Under The Pier 2018

 

Under The Pier celebrated its 5th anniversary this year!

Whether you are just visiting the Isle of Wight or whether you’re here all year round, this is one of the most unusual of late summer events that should be on everyone’s calendar!

Run each year for free and for all by a volunteer team of ecologists and community artists at Isle of Wight environmental organisations Arc and Artecology, Under The Pier is a mad, linear rockpooling adventure set up to celebrate the place, character and undiscovered natural world at Ryde Pier, just yards from one of the Island’s busiest gateways and Ryde’s streets and arcades.

Famous as the event-equivalent of a rain dance, Under The Pier is almost always held in pouring rain. This year however for our 5th birthday, the sun shone and waves of ‘Pier’-poolers, around 500 people brought nets and buckets through the streets of Ryde and down to the sea to explore the marine life with us. 

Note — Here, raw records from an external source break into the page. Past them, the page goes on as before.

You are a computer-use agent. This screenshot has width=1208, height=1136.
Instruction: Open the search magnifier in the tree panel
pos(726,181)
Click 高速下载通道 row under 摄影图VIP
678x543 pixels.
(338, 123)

This year’s surprises were common starfish, a hat-trick of Scorpion Spider crabs (thanks to Ryan from Ryde) and a sea urchin. But it was definitely the fish that played a starring role - some wonderful spots were broad-nosed pipefishes, a 2-spot goby, corkwing wrasse, a baby plaice and some sea sticklebacks.  Hundreds of people made it to the very end of the Pier too this year to see the sponge gardens, where the Pier’s 200+ year old self comes into its own… strange and other-worldly pillars of multi-coloured globules of many different sponges including the… goosebump sponge!

Fantastic spirit on the day and great feedback from people afterwards made this one of our favourite weekends of the year.

And the scores on the doors? Thanks to iWatchWildlife, our local recorders project and our volunteer experts Ian Boyd, Dr Alice Hall and Dr Roger Herbert, this citizen science extravaganza tallied a huge 87 species! New to the event were the 15-spined sticklebacks Spinachia spinachia and spinachia and Purse sponge Sycon ciliatum.

Tina at iWatchWildlife explained, '315 valuable species records have been generated by the event for the site since 2014, and we've more that doubled the number of species recorded since your first Under The Pier - let's see if we can make it to a Century next year! We'll get these records into the IW Species Database to make a permanent record of all these valuable observations.’